# Thread: Help with Method of Separation of Variables

1. ## Help with Method of Separation of Variables

I need help with the following questions:

1.

The differential equation governing the displacement of a stretched string is [see attached equation].

Find the displacement of the string at any subsequent time t if the string is initially displaced as illustrated below and if it starts from rest.

[See attached graph]

Any help is most appreciated.

2. You fail to mention how much the string is initially displaced by at $\displaystyle (x,t) = \left( \frac{L}{2} , 0 \right)$. So let us call that value $\displaystyle M$.

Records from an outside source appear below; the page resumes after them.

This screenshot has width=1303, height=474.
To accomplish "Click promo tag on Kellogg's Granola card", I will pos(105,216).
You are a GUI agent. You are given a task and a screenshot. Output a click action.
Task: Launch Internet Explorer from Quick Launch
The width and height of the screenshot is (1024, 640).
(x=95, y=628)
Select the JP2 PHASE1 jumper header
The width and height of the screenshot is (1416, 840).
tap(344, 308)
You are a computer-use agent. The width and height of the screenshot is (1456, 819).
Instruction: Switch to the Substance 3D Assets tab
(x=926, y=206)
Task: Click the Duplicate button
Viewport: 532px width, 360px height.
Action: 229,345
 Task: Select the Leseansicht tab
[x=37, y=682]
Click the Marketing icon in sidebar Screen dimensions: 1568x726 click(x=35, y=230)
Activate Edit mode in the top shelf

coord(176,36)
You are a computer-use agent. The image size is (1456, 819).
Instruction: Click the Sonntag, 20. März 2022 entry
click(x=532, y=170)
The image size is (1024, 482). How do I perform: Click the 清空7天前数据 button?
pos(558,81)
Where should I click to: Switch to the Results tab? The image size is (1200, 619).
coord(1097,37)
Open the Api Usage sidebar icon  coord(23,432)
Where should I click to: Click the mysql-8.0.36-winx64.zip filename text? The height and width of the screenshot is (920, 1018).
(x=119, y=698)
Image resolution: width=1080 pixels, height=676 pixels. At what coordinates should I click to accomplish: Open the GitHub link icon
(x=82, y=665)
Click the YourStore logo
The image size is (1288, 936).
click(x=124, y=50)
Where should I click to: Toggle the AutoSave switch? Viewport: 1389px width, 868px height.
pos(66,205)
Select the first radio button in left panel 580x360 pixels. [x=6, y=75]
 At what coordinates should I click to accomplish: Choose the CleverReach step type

The partial differencial equation is the 1d wave equation:
$\displaystyle \frac{\partial^2 u}{\partial t^2} = c^2 \frac{\partial u^2}{\partial x^2}$.

The initial value problem is:
$\displaystyle \left\{ \begin{array}{c}u(x,0) = f(x) \\ u_t(x,0) = 0 \end{array}\right. \mbox{ for }0<x<L$.

Where $\displaystyle f(x)$ is the function described in your curve, which is,
$\displaystyle f(x) = \left\{ \begin{array}{c} \frac{2M}{L}x \mbox{ for }0 < x \leq \frac{L}{2} \\ \frac{2M}{L}\left( L - x \right) \mbox{ for }\frac{L}{2} \leq x < L \end{array} \right.$.

And the boundary value problem is:
$\displaystyle u(0,t) = u(L,t) = 0 \mbox{ for }t\geq 0$.

See if you can solve this wave equation from heir.